Exercise description
All of the data that follows needs to be printed again, exactly as it reads.

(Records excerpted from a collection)
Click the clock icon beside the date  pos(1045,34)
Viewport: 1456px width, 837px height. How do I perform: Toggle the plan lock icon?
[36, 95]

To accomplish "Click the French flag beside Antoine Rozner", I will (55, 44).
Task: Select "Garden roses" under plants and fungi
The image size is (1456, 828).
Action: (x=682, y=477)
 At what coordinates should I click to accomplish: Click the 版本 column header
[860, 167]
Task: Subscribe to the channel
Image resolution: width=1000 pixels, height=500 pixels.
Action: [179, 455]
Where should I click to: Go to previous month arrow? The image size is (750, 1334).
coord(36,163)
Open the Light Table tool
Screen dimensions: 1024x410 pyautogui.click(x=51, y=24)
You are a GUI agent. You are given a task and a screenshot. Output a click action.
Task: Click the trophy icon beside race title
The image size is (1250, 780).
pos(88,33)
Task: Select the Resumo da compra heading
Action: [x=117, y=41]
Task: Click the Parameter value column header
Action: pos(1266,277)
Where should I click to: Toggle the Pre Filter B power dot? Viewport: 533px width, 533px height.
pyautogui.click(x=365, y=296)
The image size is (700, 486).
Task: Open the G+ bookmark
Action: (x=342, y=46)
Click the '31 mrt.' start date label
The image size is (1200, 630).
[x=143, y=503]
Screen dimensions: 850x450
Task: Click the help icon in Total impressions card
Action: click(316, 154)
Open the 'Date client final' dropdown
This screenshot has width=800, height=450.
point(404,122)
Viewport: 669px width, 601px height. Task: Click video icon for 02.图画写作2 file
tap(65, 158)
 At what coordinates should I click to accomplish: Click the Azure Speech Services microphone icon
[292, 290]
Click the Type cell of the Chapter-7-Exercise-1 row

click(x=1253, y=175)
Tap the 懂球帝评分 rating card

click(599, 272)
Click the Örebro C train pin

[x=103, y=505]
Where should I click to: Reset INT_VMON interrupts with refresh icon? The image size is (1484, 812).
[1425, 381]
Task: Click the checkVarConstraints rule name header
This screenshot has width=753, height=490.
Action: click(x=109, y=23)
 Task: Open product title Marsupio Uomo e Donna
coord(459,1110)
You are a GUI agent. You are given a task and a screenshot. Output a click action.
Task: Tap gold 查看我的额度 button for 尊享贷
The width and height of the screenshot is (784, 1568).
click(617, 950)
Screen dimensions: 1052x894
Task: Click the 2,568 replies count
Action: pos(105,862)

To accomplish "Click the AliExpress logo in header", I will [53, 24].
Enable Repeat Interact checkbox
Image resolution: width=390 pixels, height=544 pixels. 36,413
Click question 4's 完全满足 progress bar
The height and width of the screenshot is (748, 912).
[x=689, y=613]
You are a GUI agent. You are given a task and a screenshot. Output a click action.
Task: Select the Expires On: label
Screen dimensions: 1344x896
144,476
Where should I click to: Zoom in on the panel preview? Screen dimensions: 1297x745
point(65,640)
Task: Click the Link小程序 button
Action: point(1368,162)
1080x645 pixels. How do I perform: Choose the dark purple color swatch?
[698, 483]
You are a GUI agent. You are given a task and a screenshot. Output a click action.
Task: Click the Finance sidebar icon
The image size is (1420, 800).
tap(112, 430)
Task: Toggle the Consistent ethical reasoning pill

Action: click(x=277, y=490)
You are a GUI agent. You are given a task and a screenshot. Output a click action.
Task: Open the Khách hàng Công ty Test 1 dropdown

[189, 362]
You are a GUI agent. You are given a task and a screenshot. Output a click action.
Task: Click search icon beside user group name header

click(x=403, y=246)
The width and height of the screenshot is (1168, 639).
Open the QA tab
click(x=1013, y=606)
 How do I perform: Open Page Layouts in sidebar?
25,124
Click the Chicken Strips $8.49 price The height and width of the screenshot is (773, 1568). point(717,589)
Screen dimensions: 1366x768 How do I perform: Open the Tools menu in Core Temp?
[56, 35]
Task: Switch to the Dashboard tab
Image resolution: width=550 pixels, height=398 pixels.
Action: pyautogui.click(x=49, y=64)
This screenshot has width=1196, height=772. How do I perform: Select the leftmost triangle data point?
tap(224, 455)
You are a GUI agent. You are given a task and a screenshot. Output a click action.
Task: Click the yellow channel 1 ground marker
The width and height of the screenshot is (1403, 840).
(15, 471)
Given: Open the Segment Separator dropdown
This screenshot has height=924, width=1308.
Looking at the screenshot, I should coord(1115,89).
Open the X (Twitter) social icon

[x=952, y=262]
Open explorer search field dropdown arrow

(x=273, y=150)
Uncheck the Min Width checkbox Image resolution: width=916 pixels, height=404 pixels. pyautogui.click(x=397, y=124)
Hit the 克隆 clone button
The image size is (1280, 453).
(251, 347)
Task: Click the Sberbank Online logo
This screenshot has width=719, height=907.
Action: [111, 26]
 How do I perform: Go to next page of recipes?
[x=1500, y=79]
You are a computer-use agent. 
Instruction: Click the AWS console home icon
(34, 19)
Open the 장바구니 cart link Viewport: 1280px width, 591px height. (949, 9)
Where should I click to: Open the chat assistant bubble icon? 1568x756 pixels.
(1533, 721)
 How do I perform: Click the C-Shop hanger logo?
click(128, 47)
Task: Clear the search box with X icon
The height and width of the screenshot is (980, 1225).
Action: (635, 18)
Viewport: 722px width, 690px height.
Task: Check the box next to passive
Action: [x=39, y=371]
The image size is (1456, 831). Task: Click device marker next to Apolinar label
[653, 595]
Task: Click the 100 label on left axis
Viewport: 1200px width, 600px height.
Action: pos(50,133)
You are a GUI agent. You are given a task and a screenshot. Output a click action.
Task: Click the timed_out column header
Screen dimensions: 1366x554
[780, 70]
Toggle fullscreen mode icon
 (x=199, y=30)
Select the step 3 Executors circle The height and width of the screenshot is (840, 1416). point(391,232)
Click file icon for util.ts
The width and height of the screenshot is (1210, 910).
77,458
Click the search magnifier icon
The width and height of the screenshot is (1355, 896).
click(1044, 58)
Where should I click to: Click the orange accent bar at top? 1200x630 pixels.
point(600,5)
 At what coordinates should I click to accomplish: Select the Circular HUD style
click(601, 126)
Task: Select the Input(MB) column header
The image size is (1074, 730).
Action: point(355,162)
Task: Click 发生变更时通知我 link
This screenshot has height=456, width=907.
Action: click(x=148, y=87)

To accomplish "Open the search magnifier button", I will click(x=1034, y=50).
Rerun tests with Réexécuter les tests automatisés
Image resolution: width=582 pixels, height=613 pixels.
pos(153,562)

Completed exercise
Click the clock icon beside the date  pos(1045,34)
Viewport: 1456px width, 837px height. How do I perform: Toggle the plan lock icon?
[36, 95]

To accomplish "Click the French flag beside Antoine Rozner", I will (55, 44).
Task: Select "Garden roses" under plants and fungi
The image size is (1456, 828).
Action: (x=682, y=477)
 At what coordinates should I click to accomplish: Click the 版本 column header
[860, 167]
Task: Subscribe to the channel
Image resolution: width=1000 pixels, height=500 pixels.
Action: [179, 455]
Where should I click to: Go to previous month arrow? The image size is (750, 1334).
coord(36,163)
Open the Light Table tool
Screen dimensions: 1024x410 pyautogui.click(x=51, y=24)
You are a GUI agent. You are given a task and a screenshot. Output a click action.
Task: Click the trophy icon beside race title
The image size is (1250, 780).
pos(88,33)
Task: Select the Resumo da compra heading
Action: [x=117, y=41]
Task: Click the Parameter value column header
Action: pos(1266,277)
Where should I click to: Toggle the Pre Filter B power dot? Viewport: 533px width, 533px height.
pyautogui.click(x=365, y=296)
The image size is (700, 486).
Task: Open the G+ bookmark
Action: (x=342, y=46)
Click the '31 mrt.' start date label
The image size is (1200, 630).
[x=143, y=503]
Screen dimensions: 850x450
Task: Click the help icon in Total impressions card
Action: click(316, 154)
Open the 'Date client final' dropdown
This screenshot has width=800, height=450.
point(404,122)
Viewport: 669px width, 601px height. Task: Click video icon for 02.图画写作2 file
tap(65, 158)
 At what coordinates should I click to accomplish: Click the Azure Speech Services microphone icon
[292, 290]
Click the Type cell of the Chapter-7-Exercise-1 row

click(x=1253, y=175)
Tap the 懂球帝评分 rating card

click(599, 272)
Click the Örebro C train pin

[x=103, y=505]
Where should I click to: Reset INT_VMON interrupts with refresh icon? The image size is (1484, 812).
[1425, 381]
Task: Click the checkVarConstraints rule name header
This screenshot has width=753, height=490.
Action: click(x=109, y=23)
 Task: Open product title Marsupio Uomo e Donna
coord(459,1110)
You are a GUI agent. You are given a task and a screenshot. Output a click action.
Task: Tap gold 查看我的额度 button for 尊享贷
The width and height of the screenshot is (784, 1568).
click(617, 950)
Screen dimensions: 1052x894
Task: Click the 2,568 replies count
Action: pos(105,862)

To accomplish "Click the AliExpress logo in header", I will [53, 24].
Enable Repeat Interact checkbox
Image resolution: width=390 pixels, height=544 pixels. 36,413
Click question 4's 完全满足 progress bar
The height and width of the screenshot is (748, 912).
[x=689, y=613]
You are a GUI agent. You are given a task and a screenshot. Output a click action.
Task: Select the Expires On: label
Screen dimensions: 1344x896
144,476
Where should I click to: Zoom in on the panel preview? Screen dimensions: 1297x745
point(65,640)
Task: Click the Link小程序 button
Action: point(1368,162)
1080x645 pixels. How do I perform: Choose the dark purple color swatch?
[698, 483]
You are a GUI agent. You are given a task and a screenshot. Output a click action.
Task: Click the Finance sidebar icon
The image size is (1420, 800).
tap(112, 430)
Task: Toggle the Consistent ethical reasoning pill

Action: click(x=277, y=490)
You are a GUI agent. You are given a task and a screenshot. Output a click action.
Task: Open the Khách hàng Công ty Test 1 dropdown

[189, 362]
You are a GUI agent. You are given a task and a screenshot. Output a click action.
Task: Click search icon beside user group name header

click(x=403, y=246)
The width and height of the screenshot is (1168, 639).
Open the QA tab
click(x=1013, y=606)
 How do I perform: Open Page Layouts in sidebar?
25,124
Click the Chicken Strips $8.49 price The height and width of the screenshot is (773, 1568). point(717,589)
Screen dimensions: 1366x768 How do I perform: Open the Tools menu in Core Temp?
[56, 35]
Task: Switch to the Dashboard tab
Image resolution: width=550 pixels, height=398 pixels.
Action: pyautogui.click(x=49, y=64)
This screenshot has width=1196, height=772. How do I perform: Select the leftmost triangle data point?
tap(224, 455)
You are a GUI agent. You are given a task and a screenshot. Output a click action.
Task: Click the yellow channel 1 ground marker
The width and height of the screenshot is (1403, 840).
(15, 471)
Given: Open the Segment Separator dropdown
This screenshot has height=924, width=1308.
Looking at the screenshot, I should coord(1115,89).
Open the X (Twitter) social icon

[x=952, y=262]
Open explorer search field dropdown arrow

(x=273, y=150)
Uncheck the Min Width checkbox Image resolution: width=916 pixels, height=404 pixels. pyautogui.click(x=397, y=124)
Hit the 克隆 clone button
The image size is (1280, 453).
(251, 347)
Task: Click the Sberbank Online logo
This screenshot has width=719, height=907.
Action: [111, 26]
 How do I perform: Go to next page of recipes?
[x=1500, y=79]
You are a computer-use agent. 
Instruction: Click the AWS console home icon
(34, 19)
Open the 장바구니 cart link Viewport: 1280px width, 591px height. (949, 9)
Where should I click to: Open the chat assistant bubble icon? 1568x756 pixels.
(1533, 721)
 How do I perform: Click the C-Shop hanger logo?
click(128, 47)
Task: Clear the search box with X icon
The height and width of the screenshot is (980, 1225).
Action: (635, 18)
Viewport: 722px width, 690px height.
Task: Check the box next to passive
Action: [x=39, y=371]
The image size is (1456, 831). Task: Click device marker next to Apolinar label
[653, 595]
Task: Click the 100 label on left axis
Viewport: 1200px width, 600px height.
Action: pos(50,133)
You are a GUI agent. You are given a task and a screenshot. Output a click action.
Task: Click the timed_out column header
Screen dimensions: 1366x554
[780, 70]
Toggle fullscreen mode icon
 (x=199, y=30)
Select the step 3 Executors circle The height and width of the screenshot is (840, 1416). point(391,232)
Click file icon for util.ts
The width and height of the screenshot is (1210, 910).
77,458
Click the search magnifier icon
The width and height of the screenshot is (1355, 896).
click(1044, 58)
Where should I click to: Click the orange accent bar at top? 1200x630 pixels.
point(600,5)
 At what coordinates should I click to accomplish: Select the Circular HUD style
click(601, 126)
Task: Select the Input(MB) column header
The image size is (1074, 730).
Action: point(355,162)
Task: Click 发生变更时通知我 link
This screenshot has height=456, width=907.
Action: click(x=148, y=87)

To accomplish "Open the search magnifier button", I will click(x=1034, y=50).
Rerun tests with Réexécuter les tests automatisés
Image resolution: width=582 pixels, height=613 pixels.
pos(153,562)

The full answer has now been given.